=== PEDIDO ESCRITO ===
Devolva todas as linhas abaixo sem alterar nada.

=== DADOS DE ORIGEM ===
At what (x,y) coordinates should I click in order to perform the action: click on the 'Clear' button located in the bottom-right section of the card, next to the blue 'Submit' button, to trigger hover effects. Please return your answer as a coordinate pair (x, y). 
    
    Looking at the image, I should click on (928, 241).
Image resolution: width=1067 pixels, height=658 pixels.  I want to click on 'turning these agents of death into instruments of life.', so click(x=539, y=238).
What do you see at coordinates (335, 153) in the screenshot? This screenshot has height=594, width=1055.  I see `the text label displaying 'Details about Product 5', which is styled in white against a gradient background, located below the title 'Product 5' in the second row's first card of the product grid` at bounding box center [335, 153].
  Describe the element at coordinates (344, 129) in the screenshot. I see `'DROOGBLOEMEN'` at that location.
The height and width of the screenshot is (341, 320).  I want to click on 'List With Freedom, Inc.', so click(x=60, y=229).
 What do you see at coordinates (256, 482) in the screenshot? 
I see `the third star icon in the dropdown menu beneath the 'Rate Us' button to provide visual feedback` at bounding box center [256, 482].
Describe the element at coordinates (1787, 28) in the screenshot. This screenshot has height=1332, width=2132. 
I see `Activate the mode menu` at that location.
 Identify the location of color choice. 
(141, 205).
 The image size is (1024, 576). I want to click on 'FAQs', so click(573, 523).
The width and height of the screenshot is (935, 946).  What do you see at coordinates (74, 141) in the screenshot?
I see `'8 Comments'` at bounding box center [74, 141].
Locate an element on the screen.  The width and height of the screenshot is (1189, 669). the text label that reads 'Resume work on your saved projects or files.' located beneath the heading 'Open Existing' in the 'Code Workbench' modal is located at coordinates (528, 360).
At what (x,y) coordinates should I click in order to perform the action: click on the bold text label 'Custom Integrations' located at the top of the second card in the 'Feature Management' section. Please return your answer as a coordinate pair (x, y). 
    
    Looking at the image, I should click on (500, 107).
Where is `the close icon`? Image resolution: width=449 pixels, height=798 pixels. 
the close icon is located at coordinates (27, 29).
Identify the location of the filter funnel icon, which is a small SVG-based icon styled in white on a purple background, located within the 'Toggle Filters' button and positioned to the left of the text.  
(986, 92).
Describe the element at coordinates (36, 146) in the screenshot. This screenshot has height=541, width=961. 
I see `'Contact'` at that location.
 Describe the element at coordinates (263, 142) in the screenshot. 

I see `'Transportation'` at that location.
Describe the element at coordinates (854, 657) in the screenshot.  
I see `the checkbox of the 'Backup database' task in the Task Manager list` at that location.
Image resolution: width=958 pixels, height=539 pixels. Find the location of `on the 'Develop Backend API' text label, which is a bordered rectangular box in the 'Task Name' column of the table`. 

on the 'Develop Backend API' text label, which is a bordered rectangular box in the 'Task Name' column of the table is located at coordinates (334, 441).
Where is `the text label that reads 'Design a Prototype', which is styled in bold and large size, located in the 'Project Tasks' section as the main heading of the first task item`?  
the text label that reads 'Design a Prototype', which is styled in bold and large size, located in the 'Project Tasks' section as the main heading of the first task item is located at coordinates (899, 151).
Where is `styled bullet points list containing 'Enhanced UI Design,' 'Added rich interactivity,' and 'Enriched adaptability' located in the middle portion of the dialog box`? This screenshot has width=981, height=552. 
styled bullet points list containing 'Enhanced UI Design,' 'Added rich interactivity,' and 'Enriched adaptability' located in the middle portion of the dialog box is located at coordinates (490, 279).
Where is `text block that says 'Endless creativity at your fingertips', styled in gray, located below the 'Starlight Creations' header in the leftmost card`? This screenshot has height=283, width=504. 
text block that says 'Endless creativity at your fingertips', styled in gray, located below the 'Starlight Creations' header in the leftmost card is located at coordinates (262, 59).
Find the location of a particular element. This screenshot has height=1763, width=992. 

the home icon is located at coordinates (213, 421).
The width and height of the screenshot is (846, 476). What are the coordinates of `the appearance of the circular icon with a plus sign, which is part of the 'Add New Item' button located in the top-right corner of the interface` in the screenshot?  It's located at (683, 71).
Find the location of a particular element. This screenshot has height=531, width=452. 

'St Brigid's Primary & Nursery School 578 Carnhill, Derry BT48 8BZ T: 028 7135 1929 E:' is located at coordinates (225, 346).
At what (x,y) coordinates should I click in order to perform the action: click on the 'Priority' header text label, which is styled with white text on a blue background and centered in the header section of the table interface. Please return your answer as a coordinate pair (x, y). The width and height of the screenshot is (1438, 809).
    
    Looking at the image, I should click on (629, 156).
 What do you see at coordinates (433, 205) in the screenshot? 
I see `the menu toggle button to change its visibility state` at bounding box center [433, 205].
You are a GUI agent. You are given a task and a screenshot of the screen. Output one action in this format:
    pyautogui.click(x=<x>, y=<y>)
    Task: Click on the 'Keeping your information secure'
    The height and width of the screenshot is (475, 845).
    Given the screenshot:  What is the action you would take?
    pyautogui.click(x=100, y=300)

=== RESULTADO ===
At what (x,y) coordinates should I click in order to perform the action: click on the 'Clear' button located in the bottom-right section of the card, next to the blue 'Submit' button, to trigger hover effects. Please return your answer as a coordinate pair (x, y). 
    
    Looking at the image, I should click on (928, 241).
Image resolution: width=1067 pixels, height=658 pixels.  I want to click on 'turning these agents of death into instruments of life.', so click(x=539, y=238).
What do you see at coordinates (335, 153) in the screenshot? This screenshot has height=594, width=1055.  I see `the text label displaying 'Details about Product 5', which is styled in white against a gradient background, located below the title 'Product 5' in the second row's first card of the product grid` at bounding box center [335, 153].
  Describe the element at coordinates (344, 129) in the screenshot. I see `'DROOGBLOEMEN'` at that location.
The height and width of the screenshot is (341, 320).  I want to click on 'List With Freedom, Inc.', so click(x=60, y=229).
 What do you see at coordinates (256, 482) in the screenshot? 
I see `the third star icon in the dropdown menu beneath the 'Rate Us' button to provide visual feedback` at bounding box center [256, 482].
Describe the element at coordinates (1787, 28) in the screenshot. This screenshot has height=1332, width=2132. 
I see `Activate the mode menu` at that location.
 Identify the location of color choice. 
(141, 205).
 The image size is (1024, 576). I want to click on 'FAQs', so click(573, 523).
The width and height of the screenshot is (935, 946).  What do you see at coordinates (74, 141) in the screenshot?
I see `'8 Comments'` at bounding box center [74, 141].
Locate an element on the screen.  The width and height of the screenshot is (1189, 669). the text label that reads 'Resume work on your saved projects or files.' located beneath the heading 'Open Existing' in the 'Code Workbench' modal is located at coordinates (528, 360).
At what (x,y) coordinates should I click in order to perform the action: click on the bold text label 'Custom Integrations' located at the top of the second card in the 'Feature Management' section. Please return your answer as a coordinate pair (x, y). 
    
    Looking at the image, I should click on (500, 107).
Where is `the close icon`? Image resolution: width=449 pixels, height=798 pixels. 
the close icon is located at coordinates (27, 29).
Identify the location of the filter funnel icon, which is a small SVG-based icon styled in white on a purple background, located within the 'Toggle Filters' button and positioned to the left of the text.  
(986, 92).
Describe the element at coordinates (36, 146) in the screenshot. This screenshot has height=541, width=961. 
I see `'Contact'` at that location.
 Describe the element at coordinates (263, 142) in the screenshot. 

I see `'Transportation'` at that location.
Describe the element at coordinates (854, 657) in the screenshot.  
I see `the checkbox of the 'Backup database' task in the Task Manager list` at that location.
Image resolution: width=958 pixels, height=539 pixels. Find the location of `on the 'Develop Backend API' text label, which is a bordered rectangular box in the 'Task Name' column of the table`. 

on the 'Develop Backend API' text label, which is a bordered rectangular box in the 'Task Name' column of the table is located at coordinates (334, 441).
Where is `the text label that reads 'Design a Prototype', which is styled in bold and large size, located in the 'Project Tasks' section as the main heading of the first task item`?  
the text label that reads 'Design a Prototype', which is styled in bold and large size, located in the 'Project Tasks' section as the main heading of the first task item is located at coordinates (899, 151).
Where is `styled bullet points list containing 'Enhanced UI Design,' 'Added rich interactivity,' and 'Enriched adaptability' located in the middle portion of the dialog box`? This screenshot has width=981, height=552. 
styled bullet points list containing 'Enhanced UI Design,' 'Added rich interactivity,' and 'Enriched adaptability' located in the middle portion of the dialog box is located at coordinates (490, 279).
Where is `text block that says 'Endless creativity at your fingertips', styled in gray, located below the 'Starlight Creations' header in the leftmost card`? This screenshot has height=283, width=504. 
text block that says 'Endless creativity at your fingertips', styled in gray, located below the 'Starlight Creations' header in the leftmost card is located at coordinates (262, 59).
Find the location of a particular element. This screenshot has height=1763, width=992. 

the home icon is located at coordinates (213, 421).
The width and height of the screenshot is (846, 476). What are the coordinates of `the appearance of the circular icon with a plus sign, which is part of the 'Add New Item' button located in the top-right corner of the interface` in the screenshot?  It's located at (683, 71).
Find the location of a particular element. This screenshot has height=531, width=452. 

'St Brigid's Primary & Nursery School 578 Carnhill, Derry BT48 8BZ T: 028 7135 1929 E:' is located at coordinates (225, 346).
At what (x,y) coordinates should I click in order to perform the action: click on the 'Priority' header text label, which is styled with white text on a blue background and centered in the header section of the table interface. Please return your answer as a coordinate pair (x, y). The width and height of the screenshot is (1438, 809).
    
    Looking at the image, I should click on (629, 156).
 What do you see at coordinates (433, 205) in the screenshot? 
I see `the menu toggle button to change its visibility state` at bounding box center [433, 205].
You are a GUI agent. You are given a task and a screenshot of the screen. Output one action in this format:
    pyautogui.click(x=<x>, y=<y>)
    Task: Click on the 'Keeping your information secure'
    The height and width of the screenshot is (475, 845).
    Given the screenshot:  What is the action you would take?
    pyautogui.click(x=100, y=300)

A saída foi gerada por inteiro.